Property photography has become ever more important as most property searches now start online. The best way to get prospective buyers through the door is through photography that creates a welcoming atmosphere and showcases the best features of a property.
Aside from having the essential camera gear in your toolkit (read The Essential Kit List for a Property Photographer) and knowing your way around a camera, flash and tripod, there’s a lot more to becoming a great property photographer.
1. Learn the specifics of property photography
What is quite unique about property photography for commercial purposes is that while a lot of photography centres around capturing a subject, property photography is about capturing and visualising space.
Property photography can involve still shots, slideshows, virtual tours and videos — whatever it takes to show the property off in its best light. Speaking of light, perfecting the balance between natural light and artificial light (your flash) is vital in bringing a home to life and creating natural the right ambience.
You can learn about the specifics, both through online resources such as the PFRE (Photography for Real Estate) blog and by studying the work of exemplary property photographers.
2. Stick to a routine
Working as a property photographer means you may have a varying schedule week to week, with meetings, shoots and editing to juggle. It may be difficult to adhere to a rigid daily structure, but building some sort of routine around your jobs, diary management and calling your various contacts is invaluable.
Having a well-structured routine will ensure that you always get the shots you need, you will always have time for editing, the client will always receive a consistent service, and you never get caught out having forgotten to charge your batteries. It is also likely that you’ll want to spend a large chunk of your time networking and reaching out to estate agents and property owners, so make it a priority to set aside time.
3. Please your clients
Gaining positive references, referrals and repeat business with previous clients hangs on the quality of the service you provide. As well as taking beautiful photos and editing them to a high standard, you should aim to delight your customer base by being professional at all times. Being a property photographer is about more than your creative skills; it's about business knowhow too.
Commit yourself to working in a reliable way: showing up on time, showing attention to detail and great care. Get a good understanding of each client's individual requirements, sharing your insight and ideas with them.
4. Network to grow your business
If you want to make a living out of property photography, it’s necessary to have a constant stream of clients and jobs.
Consider setting weekly targets such as the number of hours you devote to winning new business, the number of people you reach out to or the number of new jobs you acquire. This will keep you focused on growing your business.

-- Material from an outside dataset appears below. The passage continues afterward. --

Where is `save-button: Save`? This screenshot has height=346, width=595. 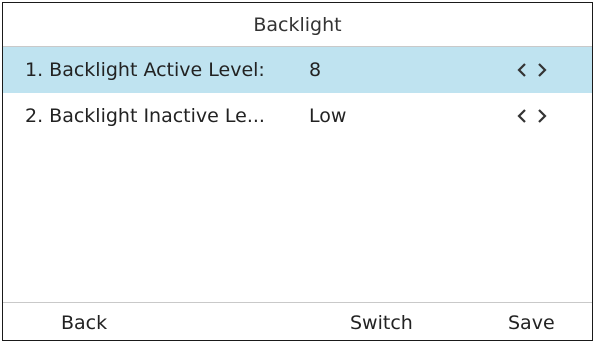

5. Constantly improve your skills
Your work towards becoming an extraordinary property photographer is never over. You can continue to hone your skills and style as you progress over the coming weeks, months and throughout your career.
Keep becoming a better photographer. Get into the practice of taking photos every day and picking up new skills such as natural HDR (bracketing), and in editing and lighting your shots. Look to others in the property photography field, and in other fields too, to provide inspiration. Reach out to them if you like their work. You may find you can mutually share advice and experiences.
To add another string to your bow also learn how to draw floor plans. This will provide added value as a property photographer by being able to provide accurate floor plan sketches for your clients.